## EXERCISE DATA

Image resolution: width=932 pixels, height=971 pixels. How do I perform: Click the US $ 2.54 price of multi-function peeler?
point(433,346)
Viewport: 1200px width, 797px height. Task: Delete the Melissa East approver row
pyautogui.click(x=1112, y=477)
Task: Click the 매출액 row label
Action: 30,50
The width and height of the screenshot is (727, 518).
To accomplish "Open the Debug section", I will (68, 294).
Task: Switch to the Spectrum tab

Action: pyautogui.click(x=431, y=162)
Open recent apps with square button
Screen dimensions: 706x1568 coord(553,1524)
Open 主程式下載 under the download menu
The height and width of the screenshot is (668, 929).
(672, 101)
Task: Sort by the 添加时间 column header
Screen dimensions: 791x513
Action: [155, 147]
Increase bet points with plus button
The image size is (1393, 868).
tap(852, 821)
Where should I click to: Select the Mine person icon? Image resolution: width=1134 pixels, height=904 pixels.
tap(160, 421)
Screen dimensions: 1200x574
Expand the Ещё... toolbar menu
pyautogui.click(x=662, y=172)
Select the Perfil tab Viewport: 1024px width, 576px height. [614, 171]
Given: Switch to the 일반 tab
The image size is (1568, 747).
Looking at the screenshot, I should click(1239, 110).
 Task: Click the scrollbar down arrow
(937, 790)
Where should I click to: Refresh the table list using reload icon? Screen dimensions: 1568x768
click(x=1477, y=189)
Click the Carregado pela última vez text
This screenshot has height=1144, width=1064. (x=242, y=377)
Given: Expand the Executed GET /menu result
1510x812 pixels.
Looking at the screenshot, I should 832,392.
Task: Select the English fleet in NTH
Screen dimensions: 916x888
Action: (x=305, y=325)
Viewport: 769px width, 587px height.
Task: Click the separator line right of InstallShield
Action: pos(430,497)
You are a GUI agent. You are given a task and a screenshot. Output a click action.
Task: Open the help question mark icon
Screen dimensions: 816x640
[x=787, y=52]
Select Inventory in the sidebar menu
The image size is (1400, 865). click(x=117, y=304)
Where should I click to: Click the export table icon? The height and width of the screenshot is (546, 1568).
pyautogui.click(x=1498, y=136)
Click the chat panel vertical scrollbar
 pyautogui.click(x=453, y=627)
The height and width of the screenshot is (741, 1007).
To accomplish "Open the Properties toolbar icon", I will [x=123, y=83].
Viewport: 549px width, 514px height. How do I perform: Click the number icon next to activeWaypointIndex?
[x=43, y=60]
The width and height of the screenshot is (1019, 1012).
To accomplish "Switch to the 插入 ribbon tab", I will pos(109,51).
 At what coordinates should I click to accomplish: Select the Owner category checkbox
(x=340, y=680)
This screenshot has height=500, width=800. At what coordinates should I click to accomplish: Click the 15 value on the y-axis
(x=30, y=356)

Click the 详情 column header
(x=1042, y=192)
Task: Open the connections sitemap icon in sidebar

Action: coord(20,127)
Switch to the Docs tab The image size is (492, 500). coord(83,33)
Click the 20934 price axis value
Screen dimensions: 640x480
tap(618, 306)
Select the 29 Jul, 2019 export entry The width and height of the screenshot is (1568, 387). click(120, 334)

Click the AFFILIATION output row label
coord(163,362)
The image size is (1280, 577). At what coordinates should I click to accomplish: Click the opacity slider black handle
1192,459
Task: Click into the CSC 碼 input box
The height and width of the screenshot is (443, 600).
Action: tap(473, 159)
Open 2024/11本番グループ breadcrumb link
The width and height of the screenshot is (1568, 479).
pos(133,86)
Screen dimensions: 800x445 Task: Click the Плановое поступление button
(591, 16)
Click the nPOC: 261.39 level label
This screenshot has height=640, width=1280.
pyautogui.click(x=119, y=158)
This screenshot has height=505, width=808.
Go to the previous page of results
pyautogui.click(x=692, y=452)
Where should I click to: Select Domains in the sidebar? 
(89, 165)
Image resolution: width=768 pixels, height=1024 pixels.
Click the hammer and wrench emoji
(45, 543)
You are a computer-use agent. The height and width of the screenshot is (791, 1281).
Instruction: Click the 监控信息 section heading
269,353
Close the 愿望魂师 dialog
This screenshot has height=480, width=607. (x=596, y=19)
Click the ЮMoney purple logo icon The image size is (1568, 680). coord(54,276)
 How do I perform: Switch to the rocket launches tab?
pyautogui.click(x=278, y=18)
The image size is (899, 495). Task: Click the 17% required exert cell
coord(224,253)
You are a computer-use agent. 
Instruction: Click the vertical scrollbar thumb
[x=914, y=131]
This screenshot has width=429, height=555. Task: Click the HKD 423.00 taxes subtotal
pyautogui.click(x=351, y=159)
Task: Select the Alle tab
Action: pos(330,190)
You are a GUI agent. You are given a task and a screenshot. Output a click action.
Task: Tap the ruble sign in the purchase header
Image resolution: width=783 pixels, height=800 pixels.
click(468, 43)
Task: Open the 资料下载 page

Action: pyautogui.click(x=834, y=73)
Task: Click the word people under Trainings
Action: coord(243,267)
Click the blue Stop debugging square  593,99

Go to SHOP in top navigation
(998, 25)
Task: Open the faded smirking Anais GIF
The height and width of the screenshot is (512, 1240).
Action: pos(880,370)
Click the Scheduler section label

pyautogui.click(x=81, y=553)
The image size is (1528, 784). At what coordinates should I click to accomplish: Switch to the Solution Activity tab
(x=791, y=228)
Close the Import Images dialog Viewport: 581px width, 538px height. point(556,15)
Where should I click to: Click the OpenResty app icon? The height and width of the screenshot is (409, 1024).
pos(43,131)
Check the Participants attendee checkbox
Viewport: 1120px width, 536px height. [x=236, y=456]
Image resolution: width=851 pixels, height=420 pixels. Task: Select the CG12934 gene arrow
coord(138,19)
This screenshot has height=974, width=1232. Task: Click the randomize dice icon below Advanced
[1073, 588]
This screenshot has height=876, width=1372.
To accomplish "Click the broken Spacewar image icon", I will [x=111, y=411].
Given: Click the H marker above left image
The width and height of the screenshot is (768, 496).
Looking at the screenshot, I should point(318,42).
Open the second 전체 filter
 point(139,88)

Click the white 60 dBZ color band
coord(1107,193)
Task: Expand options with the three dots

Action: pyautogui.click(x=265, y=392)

## EXERCISE
Please write the data above out again, exactly the same.

## COMPLETED TASK
Image resolution: width=932 pixels, height=971 pixels. How do I perform: Click the US $ 2.54 price of multi-function peeler?
point(433,346)
Viewport: 1200px width, 797px height. Task: Delete the Melissa East approver row
pyautogui.click(x=1112, y=477)
Task: Click the 매출액 row label
Action: 30,50
The width and height of the screenshot is (727, 518).
To accomplish "Open the Debug section", I will (68, 294).
Task: Switch to the Spectrum tab

Action: pyautogui.click(x=431, y=162)
Open recent apps with square button
Screen dimensions: 706x1568 coord(553,1524)
Open 主程式下載 under the download menu
The height and width of the screenshot is (668, 929).
(672, 101)
Task: Sort by the 添加时间 column header
Screen dimensions: 791x513
Action: [155, 147]
Increase bet points with plus button
The image size is (1393, 868).
tap(852, 821)
Where should I click to: Select the Mine person icon? Image resolution: width=1134 pixels, height=904 pixels.
tap(160, 421)
Screen dimensions: 1200x574
Expand the Ещё... toolbar menu
pyautogui.click(x=662, y=172)
Select the Perfil tab Viewport: 1024px width, 576px height. [614, 171]
Given: Switch to the 일반 tab
The image size is (1568, 747).
Looking at the screenshot, I should click(1239, 110).
 Task: Click the scrollbar down arrow
(937, 790)
Where should I click to: Refresh the table list using reload icon? Screen dimensions: 1568x768
click(x=1477, y=189)
Click the Carregado pela última vez text
This screenshot has height=1144, width=1064. (x=242, y=377)
Given: Expand the Executed GET /menu result
1510x812 pixels.
Looking at the screenshot, I should 832,392.
Task: Select the English fleet in NTH
Screen dimensions: 916x888
Action: (x=305, y=325)
Viewport: 769px width, 587px height.
Task: Click the separator line right of InstallShield
Action: pos(430,497)
You are a GUI agent. You are given a task and a screenshot. Output a click action.
Task: Open the help question mark icon
Screen dimensions: 816x640
[x=787, y=52]
Select Inventory in the sidebar menu
The image size is (1400, 865). click(x=117, y=304)
Where should I click to: Click the export table icon? The height and width of the screenshot is (546, 1568).
pyautogui.click(x=1498, y=136)
Click the chat panel vertical scrollbar
 pyautogui.click(x=453, y=627)
The height and width of the screenshot is (741, 1007).
To accomplish "Open the Properties toolbar icon", I will [x=123, y=83].
Viewport: 549px width, 514px height. How do I perform: Click the number icon next to activeWaypointIndex?
[x=43, y=60]
The width and height of the screenshot is (1019, 1012).
To accomplish "Switch to the 插入 ribbon tab", I will pos(109,51).
 At what coordinates should I click to accomplish: Select the Owner category checkbox
(x=340, y=680)
This screenshot has height=500, width=800. At what coordinates should I click to accomplish: Click the 15 value on the y-axis
(x=30, y=356)

Click the 详情 column header
(x=1042, y=192)
Task: Open the connections sitemap icon in sidebar

Action: coord(20,127)
Switch to the Docs tab The image size is (492, 500). coord(83,33)
Click the 20934 price axis value
Screen dimensions: 640x480
tap(618, 306)
Select the 29 Jul, 2019 export entry The width and height of the screenshot is (1568, 387). click(120, 334)

Click the AFFILIATION output row label
coord(163,362)
The image size is (1280, 577). At what coordinates should I click to accomplish: Click the opacity slider black handle
1192,459
Task: Click into the CSC 碼 input box
The height and width of the screenshot is (443, 600).
Action: tap(473, 159)
Open 2024/11本番グループ breadcrumb link
The width and height of the screenshot is (1568, 479).
pos(133,86)
Screen dimensions: 800x445 Task: Click the Плановое поступление button
(591, 16)
Click the nPOC: 261.39 level label
This screenshot has height=640, width=1280.
pyautogui.click(x=119, y=158)
This screenshot has height=505, width=808.
Go to the previous page of results
pyautogui.click(x=692, y=452)
Where should I click to: Select Domains in the sidebar? 
(89, 165)
Image resolution: width=768 pixels, height=1024 pixels.
Click the hammer and wrench emoji
(45, 543)
You are a computer-use agent. The height and width of the screenshot is (791, 1281).
Instruction: Click the 监控信息 section heading
269,353
Close the 愿望魂师 dialog
This screenshot has height=480, width=607. (x=596, y=19)
Click the ЮMoney purple logo icon The image size is (1568, 680). coord(54,276)
 How do I perform: Switch to the rocket launches tab?
pyautogui.click(x=278, y=18)
The image size is (899, 495). Task: Click the 17% required exert cell
coord(224,253)
You are a computer-use agent. 
Instruction: Click the vertical scrollbar thumb
[x=914, y=131]
This screenshot has width=429, height=555. Task: Click the HKD 423.00 taxes subtotal
pyautogui.click(x=351, y=159)
Task: Select the Alle tab
Action: pos(330,190)
You are a GUI agent. You are given a task and a screenshot. Output a click action.
Task: Tap the ruble sign in the purchase header
Image resolution: width=783 pixels, height=800 pixels.
click(468, 43)
Task: Open the 资料下载 page

Action: pyautogui.click(x=834, y=73)
Task: Click the word people under Trainings
Action: coord(243,267)
Click the blue Stop debugging square  593,99

Go to SHOP in top navigation
(998, 25)
Task: Open the faded smirking Anais GIF
The height and width of the screenshot is (512, 1240).
Action: pos(880,370)
Click the Scheduler section label

pyautogui.click(x=81, y=553)
The image size is (1528, 784). At what coordinates should I click to accomplish: Switch to the Solution Activity tab
(x=791, y=228)
Close the Import Images dialog Viewport: 581px width, 538px height. point(556,15)
Where should I click to: Click the OpenResty app icon? The height and width of the screenshot is (409, 1024).
pos(43,131)
Check the Participants attendee checkbox
Viewport: 1120px width, 536px height. [x=236, y=456]
Image resolution: width=851 pixels, height=420 pixels. Task: Select the CG12934 gene arrow
coord(138,19)
This screenshot has height=974, width=1232. Task: Click the randomize dice icon below Advanced
[1073, 588]
This screenshot has height=876, width=1372.
To accomplish "Click the broken Spacewar image icon", I will [x=111, y=411].
Given: Click the H marker above left image
The width and height of the screenshot is (768, 496).
Looking at the screenshot, I should point(318,42).
Open the second 전체 filter
 point(139,88)

Click the white 60 dBZ color band
coord(1107,193)
Task: Expand options with the three dots

Action: pyautogui.click(x=265, y=392)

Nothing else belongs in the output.